# New User



## Cly (Sep 13, 2006)

Hello all...

I am new to the hole fitness thing.I recently bought a Marcy Impex 2100(home gym)and some bumbbells.I am starting to workout.I am doing a 3 day per week complete body workout.I started about a week ago.I am 5'11 and weigh 175 I just turned 37 and Over the past ten years I have put on some weight.went from a 29 to a 34 trouser.I am not really dieting but I have cut out the soda(probably 6 a day)and the candy and chips.I drink allot of water now.I am looking to build some muscle and slim my waist down a bit.I am an Auto tech so I am on my feet all day and do allot of walking.I have been reading allot of stuff and it is alittle overwhelming.I have looked over a lot of forums and the people on here seem great so I joined and just wanted to introduce myself....

Cly


----------



## GFR (Sep 13, 2006)

Cly welcome to IM


----------



## MyK (Sep 13, 2006)

Cly welcome to IM


----------



## Arnold (Sep 13, 2006)

Cly welcome to IM!


----------



## DOMS (Sep 13, 2006)

Welcome Cly!

Don't forget to read the stickies at the top of each forum.  This will save you a lot of time.  Plus, I'm the designated Sarcastic Guy and will have to flame you like rays of a thousand suns. 

Oh, and keep everything simple right now.  Don't try to do it all at once, otherwise you'll just burn out and quit.

Good luck!


----------



## Cly (Sep 14, 2006)

> I'm the designated Sarcastic Guy and will have to flame you like rays of a thousand suns.



Haha...Thanks for the heads up....

■ Stated goal 1:
Name every user who posted in the fitness forum thread.
■ Stated goal 2:
In the fitness forum thread, what home gym does the new user say he bought?
■ Stated goal 3:
Carry on the fitness forum thread from the point where it stops.

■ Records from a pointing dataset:
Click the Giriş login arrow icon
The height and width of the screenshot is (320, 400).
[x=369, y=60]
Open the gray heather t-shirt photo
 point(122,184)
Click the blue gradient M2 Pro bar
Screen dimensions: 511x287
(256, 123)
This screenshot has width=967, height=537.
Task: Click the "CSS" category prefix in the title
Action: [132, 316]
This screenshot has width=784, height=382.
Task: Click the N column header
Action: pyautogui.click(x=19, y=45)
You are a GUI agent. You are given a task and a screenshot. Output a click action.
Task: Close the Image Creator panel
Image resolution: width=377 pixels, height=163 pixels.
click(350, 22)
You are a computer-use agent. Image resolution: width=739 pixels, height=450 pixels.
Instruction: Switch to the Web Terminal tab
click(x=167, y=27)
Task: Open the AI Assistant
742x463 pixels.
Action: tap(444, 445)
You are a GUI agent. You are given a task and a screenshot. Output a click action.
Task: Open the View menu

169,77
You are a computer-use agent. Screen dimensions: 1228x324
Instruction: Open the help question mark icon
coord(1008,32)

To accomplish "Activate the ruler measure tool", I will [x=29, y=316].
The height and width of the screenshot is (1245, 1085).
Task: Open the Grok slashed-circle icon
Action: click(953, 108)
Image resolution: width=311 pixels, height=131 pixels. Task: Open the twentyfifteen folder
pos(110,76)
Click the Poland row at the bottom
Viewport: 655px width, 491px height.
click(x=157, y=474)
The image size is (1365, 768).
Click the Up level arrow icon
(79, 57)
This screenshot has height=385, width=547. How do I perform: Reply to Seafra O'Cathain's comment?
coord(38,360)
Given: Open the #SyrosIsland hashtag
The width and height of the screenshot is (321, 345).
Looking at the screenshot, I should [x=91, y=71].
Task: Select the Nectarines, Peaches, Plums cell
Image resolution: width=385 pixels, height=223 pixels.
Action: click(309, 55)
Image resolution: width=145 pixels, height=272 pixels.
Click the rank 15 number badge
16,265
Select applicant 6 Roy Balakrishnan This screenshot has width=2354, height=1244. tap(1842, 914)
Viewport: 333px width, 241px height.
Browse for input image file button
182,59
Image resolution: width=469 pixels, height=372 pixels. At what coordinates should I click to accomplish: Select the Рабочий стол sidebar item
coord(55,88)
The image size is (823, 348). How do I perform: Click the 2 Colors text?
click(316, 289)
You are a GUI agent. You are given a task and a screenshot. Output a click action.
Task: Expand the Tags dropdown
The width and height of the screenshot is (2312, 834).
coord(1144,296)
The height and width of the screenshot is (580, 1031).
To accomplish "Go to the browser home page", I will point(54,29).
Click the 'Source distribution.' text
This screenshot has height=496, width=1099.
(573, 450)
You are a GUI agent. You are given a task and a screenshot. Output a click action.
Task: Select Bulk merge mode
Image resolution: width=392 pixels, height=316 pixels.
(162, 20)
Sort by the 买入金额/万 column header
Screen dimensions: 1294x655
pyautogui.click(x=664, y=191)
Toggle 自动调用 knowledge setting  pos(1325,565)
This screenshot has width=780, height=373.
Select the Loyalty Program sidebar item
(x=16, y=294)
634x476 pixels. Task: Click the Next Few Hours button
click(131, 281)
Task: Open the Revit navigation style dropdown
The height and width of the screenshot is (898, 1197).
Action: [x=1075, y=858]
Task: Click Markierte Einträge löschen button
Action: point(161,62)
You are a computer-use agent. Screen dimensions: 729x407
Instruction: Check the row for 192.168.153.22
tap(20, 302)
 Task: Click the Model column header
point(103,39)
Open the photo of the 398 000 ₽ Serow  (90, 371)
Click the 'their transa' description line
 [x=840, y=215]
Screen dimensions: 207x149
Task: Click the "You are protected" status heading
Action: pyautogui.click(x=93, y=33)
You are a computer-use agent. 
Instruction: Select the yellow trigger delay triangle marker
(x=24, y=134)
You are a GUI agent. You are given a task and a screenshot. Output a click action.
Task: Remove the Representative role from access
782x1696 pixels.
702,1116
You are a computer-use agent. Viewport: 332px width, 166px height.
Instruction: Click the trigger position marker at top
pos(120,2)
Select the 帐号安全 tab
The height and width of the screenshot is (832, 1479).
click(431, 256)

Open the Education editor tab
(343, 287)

■ Written response 1:
Cly, GFR, MyK, Arnold, DOMS

■ Written response 2:
A Marcy Impex 2100.

■ Written response 3:
> Oh, and keep everything simple right now. Don't try to do it all at once, otherwise you'll just burn out and quit.



I am trying too.But it is confusing.I want to start off right and make the right choices early on....

I will post what I am doing in the training section and hopefully get some good insight on a few things....

Cly....


----------



## DOMS (Sep 14, 2006)

Along the lines of keeping it simple: just do a basic push/pull/legs split.  Don't do any special moves like supersest, dropsets, or the like. Save that for later.

Clean up your diet a bit, but start out by trying to make it perfect.

Lastly, if you get flamed a bit for asking very basic questions (like those found in the stickies), don't take it personally. Do, however, ask for clarification on something your read in the stickie.  Just make sure you say that you're asking for clarification about a stickie.

Good luck, man.


----------



## Double D (Sep 16, 2006)

Theres a good complete body workout you can find in the stickies on the training forum. Welcome to IM.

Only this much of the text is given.